TEXT PASSAGE below:
Consistency number of authors

I have been having some problems with the number of authors that is cited in the main text of a manuscript. I am using the citation style called "evolutionary biology" which resembles closely to the one I need (Evolution & human behaviour). The problem that I have is that papers that have more than three authors are not cited consistently along the text. Sometimes they are cited with all tha author's names other times they are cited with just the last name of the first author followed by et al. The later is the way I actually need it. However, the more important issue is to get the same paper cited equally along the text. Can somebody give me a hint on how to do this?
  • My first question would be why aren't you using the "Evolution and Human Behavior" style from http://www.zotero.org/styles which is actually just APA? (Though maybe it's because it may have been added recently)

    The style you're using is actually the Springer SocPsych (author-date) style which has various rules for number of authors that are displayed:

    1. On first occurence of citation, show up to 5 authors. Subsequent occurences, show up to 2.

    2. If two different citations would otherwise appear the same (e.g. same first 3 authors and year) add more authors to disambiguate.

    It's probably the first rule that you're referring to, but as I say above, you should just use the correct style. If that style is actually not right, then let us know and we'll fix it.
  • Wow that's embarasing! You are totally right. The style was added recently, and that's why I had not found it before. However, the right style behaves exactly like the one I had before. The first citation of multiple authored papers shows all the authors, later just the first. This is not stated in the instruction for authors in the journal. And as far as I have seen in the published papers is not the case either. So, the issue remains in the right style. Could you check it out?
    Thanks for your response!
  • You're right, the instructions for authors do not mention anything about first and subsequent citations. Looks like this style is meant to be _similar_ to APA, but it does vary. We'll fix this soon, but in the mean time you can keep using whatever you're using now. We'll let you know when it's been updated.

    @adamsmith, any idea if something like that already exists? From a quick glance, it's very similar to apa-no-doi-no-issue except for what's mentioned above and the volume is not italicized.
  • while they don't specify this correctly in the guide, they actually are following regular APA rules (i.e. different et al rules for first and subsequent citations) in the journal itself.
    See e.g. the
    Voudouris, Peck, & Coleman, 1989
    reference, which is given in full on p. 10 and then as
    Voudouris et al., 1989
    on p. 14.
    here:
    http://www.sciencedirect.com/science/article/pii/S1090513812000700
    This may have changed recently, Elsevier is in the process of standardizing the styles used in their journals.
  • Thanks, that's a good piece of info!
End of TEXT PASSAGE.
DATA RECORDS below:
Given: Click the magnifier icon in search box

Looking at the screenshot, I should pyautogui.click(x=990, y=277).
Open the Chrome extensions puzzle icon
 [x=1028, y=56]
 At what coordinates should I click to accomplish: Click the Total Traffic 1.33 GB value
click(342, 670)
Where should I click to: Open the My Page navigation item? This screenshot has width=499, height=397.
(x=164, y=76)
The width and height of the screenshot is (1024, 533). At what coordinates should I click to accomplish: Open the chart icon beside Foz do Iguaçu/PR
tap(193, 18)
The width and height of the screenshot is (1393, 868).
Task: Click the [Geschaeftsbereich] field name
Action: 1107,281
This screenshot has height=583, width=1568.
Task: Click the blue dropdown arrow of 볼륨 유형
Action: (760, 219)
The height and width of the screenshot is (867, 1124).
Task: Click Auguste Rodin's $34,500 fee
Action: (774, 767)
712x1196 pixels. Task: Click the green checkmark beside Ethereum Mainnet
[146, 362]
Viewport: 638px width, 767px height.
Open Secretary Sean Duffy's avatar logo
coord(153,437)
End of DATA RECORDS.
■ INSTRUCTIONS TO FOLLOW ■
Answer these questions about the thread on citing the number of authors.
1. According to the first reply, which style is the original poster actually using?
2. Under that style's first rule, how many authors are shown on the first occurrence of a citation, and how many on later occurrences?
3. On which page is the Voudouris, Peck, & Coleman, 1989 reference given in full?

■ RESPONSE ■
1. The Springer SocPsych (author-date) style.
2. Up to 5 authors on the first occurrence, and up to 2 on later occurrences.
3. Page 10.